→ What to work on
Transcribe the listing word for word.

>>>

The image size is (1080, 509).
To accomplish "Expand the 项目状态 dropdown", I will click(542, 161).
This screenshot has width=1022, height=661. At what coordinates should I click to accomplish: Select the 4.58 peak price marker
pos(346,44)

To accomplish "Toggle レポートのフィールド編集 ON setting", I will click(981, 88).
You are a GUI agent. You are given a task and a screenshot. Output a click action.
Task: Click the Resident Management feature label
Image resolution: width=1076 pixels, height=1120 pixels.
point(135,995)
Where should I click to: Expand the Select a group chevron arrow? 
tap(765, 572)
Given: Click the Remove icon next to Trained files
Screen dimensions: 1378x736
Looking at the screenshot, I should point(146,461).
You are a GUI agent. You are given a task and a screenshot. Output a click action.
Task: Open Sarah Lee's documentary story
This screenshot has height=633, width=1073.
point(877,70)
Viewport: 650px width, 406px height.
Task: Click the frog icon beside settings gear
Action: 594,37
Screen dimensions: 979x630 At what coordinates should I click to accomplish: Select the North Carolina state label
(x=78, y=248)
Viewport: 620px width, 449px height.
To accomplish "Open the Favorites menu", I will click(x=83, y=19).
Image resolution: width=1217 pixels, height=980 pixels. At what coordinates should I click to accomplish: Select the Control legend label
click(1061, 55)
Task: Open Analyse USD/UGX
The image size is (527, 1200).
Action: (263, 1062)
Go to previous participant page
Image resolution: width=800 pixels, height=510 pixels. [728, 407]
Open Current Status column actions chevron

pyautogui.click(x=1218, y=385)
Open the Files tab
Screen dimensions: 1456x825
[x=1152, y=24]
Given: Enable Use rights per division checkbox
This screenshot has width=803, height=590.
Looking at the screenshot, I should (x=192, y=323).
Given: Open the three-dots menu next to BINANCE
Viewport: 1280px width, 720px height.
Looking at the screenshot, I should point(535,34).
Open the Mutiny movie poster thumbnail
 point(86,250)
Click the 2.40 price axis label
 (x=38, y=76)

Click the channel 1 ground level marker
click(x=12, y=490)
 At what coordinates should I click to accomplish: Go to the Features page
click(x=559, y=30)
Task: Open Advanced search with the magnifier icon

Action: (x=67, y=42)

<<<

→ Exercise result
The image size is (1080, 509).
To accomplish "Expand the 项目状态 dropdown", I will click(542, 161).
This screenshot has width=1022, height=661. At what coordinates should I click to accomplish: Select the 4.58 peak price marker
pos(346,44)

To accomplish "Toggle レポートのフィールド編集 ON setting", I will click(981, 88).
You are a GUI agent. You are given a task and a screenshot. Output a click action.
Task: Click the Resident Management feature label
Image resolution: width=1076 pixels, height=1120 pixels.
point(135,995)
Where should I click to: Expand the Select a group chevron arrow? 
tap(765, 572)
Given: Click the Remove icon next to Trained files
Screen dimensions: 1378x736
Looking at the screenshot, I should point(146,461).
You are a GUI agent. You are given a task and a screenshot. Output a click action.
Task: Open Sarah Lee's documentary story
This screenshot has height=633, width=1073.
point(877,70)
Viewport: 650px width, 406px height.
Task: Click the frog icon beside settings gear
Action: 594,37
Screen dimensions: 979x630 At what coordinates should I click to accomplish: Select the North Carolina state label
(x=78, y=248)
Viewport: 620px width, 449px height.
To accomplish "Open the Favorites menu", I will click(x=83, y=19).
Image resolution: width=1217 pixels, height=980 pixels. At what coordinates should I click to accomplish: Select the Control legend label
click(1061, 55)
Task: Open Analyse USD/UGX
The image size is (527, 1200).
Action: (263, 1062)
Go to previous participant page
Image resolution: width=800 pixels, height=510 pixels. [728, 407]
Open Current Status column actions chevron

pyautogui.click(x=1218, y=385)
Open the Files tab
Screen dimensions: 1456x825
[x=1152, y=24]
Given: Enable Use rights per division checkbox
This screenshot has width=803, height=590.
Looking at the screenshot, I should (x=192, y=323).
Given: Open the three-dots menu next to BINANCE
Viewport: 1280px width, 720px height.
Looking at the screenshot, I should point(535,34).
Open the Mutiny movie poster thumbnail
 point(86,250)
Click the 2.40 price axis label
 (x=38, y=76)

Click the channel 1 ground level marker
click(x=12, y=490)
 At what coordinates should I click to accomplish: Go to the Features page
click(x=559, y=30)
Task: Open Advanced search with the magnifier icon

Action: (x=67, y=42)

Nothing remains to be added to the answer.